BTW, I don’t think this is part of some grand specific plan. I think it’s a Put with no expiry on the greater than very small chance of a systemic blowup… in an overpriced market, with a vast overweight on an overloved expensive Apple.
Getting 4% liquid, risk free is not a bad place to be overweight. The optionality it buys is enormous. You get maybe $15 billion a year 100% safe with a free, no expiry Armageddon put that could pay in the low $Trillions. What’s wrong with this at S&P 23X in a debt bubble?
No. of Recommendations: 18
I think that BRK deployed less than $20B in 2008. So if the next GFC in 3(?) years $50B is used. What happens to the rest of the cash?
Depending on your definition of the stretch of the credit bear, it was more than that.
Some capital commitments in the broad 2008 bear era, billions, from Mr Tilson's summary:
Mars/Wrigley 6.5
Auction rate securities 6.5
Goldman 5.0
Constelletion 5.7
Marmon 4.5
General stock purchases 3.3
Dow/Rohm&Hass 3.0
GE 3.0
Fed Home Loan discount notes 2.4
Tungaloy 1.0
Swiss Re unit 0.8
ING re unit 0.4
Other businesses 3.9
Total of above $46.0 billion *
Most folks agree it would have been more but for the fact that public market prices were *really* attractive for such a short time in early 2009.
The balance sheet is now 4.25 times as big as it was then, so that would be roughly equivalent to deploying $195bn these days. If we were to see a bear in the next year or two and that much came to be deployed, I wouldn't find it unreasonably hesitant.
Jim
* That excludes BNSF agreed in 2009, whose stock price I believe was at the ~$80 target level only because of the lingering effects of the bear.
Jim
No. of Recommendations: 8
The balance sheet is now 4.25 times as big as it was then, so that would be roughly equivalent to deploying $195bn these days.

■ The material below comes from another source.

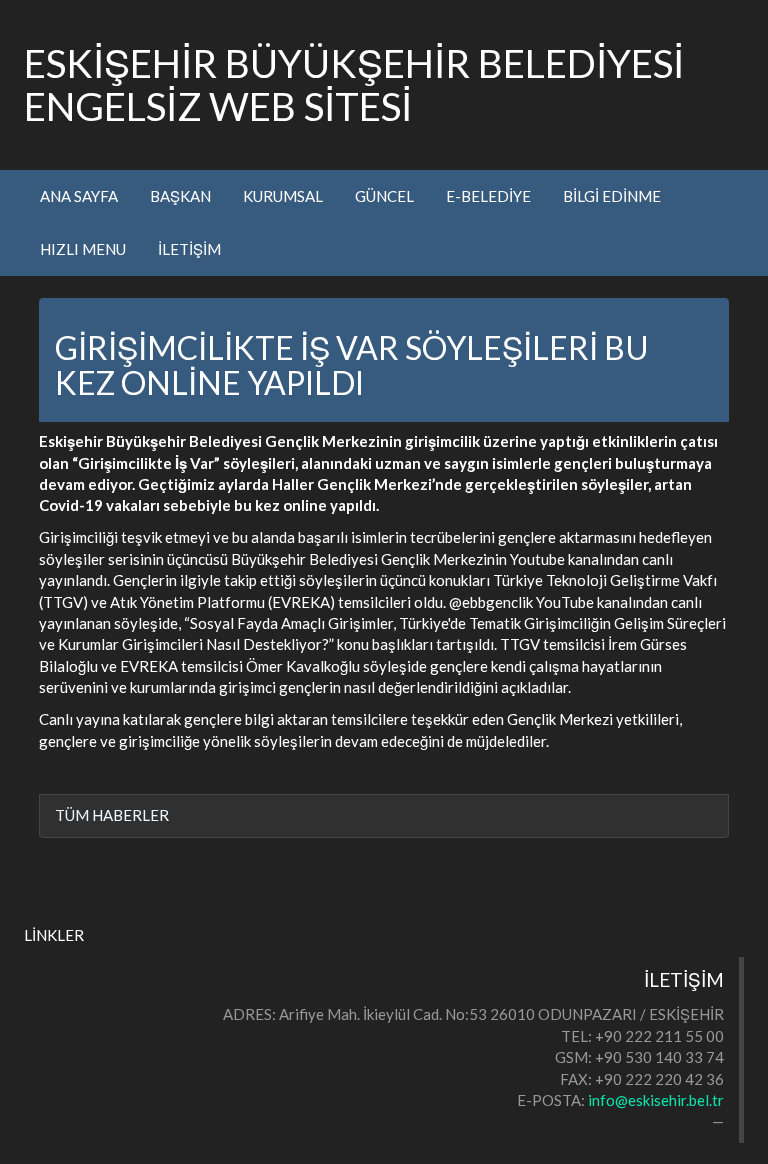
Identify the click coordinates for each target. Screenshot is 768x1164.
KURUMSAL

Yes, the balance sheet is much bigger, however, has the mindset of the people making the decisions also change to allow a deployment of $200B when the world is crumbling. Obviously, I do not know but my guess is that a CEO in excess of 97 years old (it will not happen soon as it will take time to evolve) who would naturally be concerned about putting his successor in a perilous position, or a new CEO will struggle to fully take advantage of the situation. Perhaps there is a plan and a list that when current $100B market cap companies fall to $25B they will swoop in to purchase or help. However, I do not see $200B being deployed in a GFC type crisis.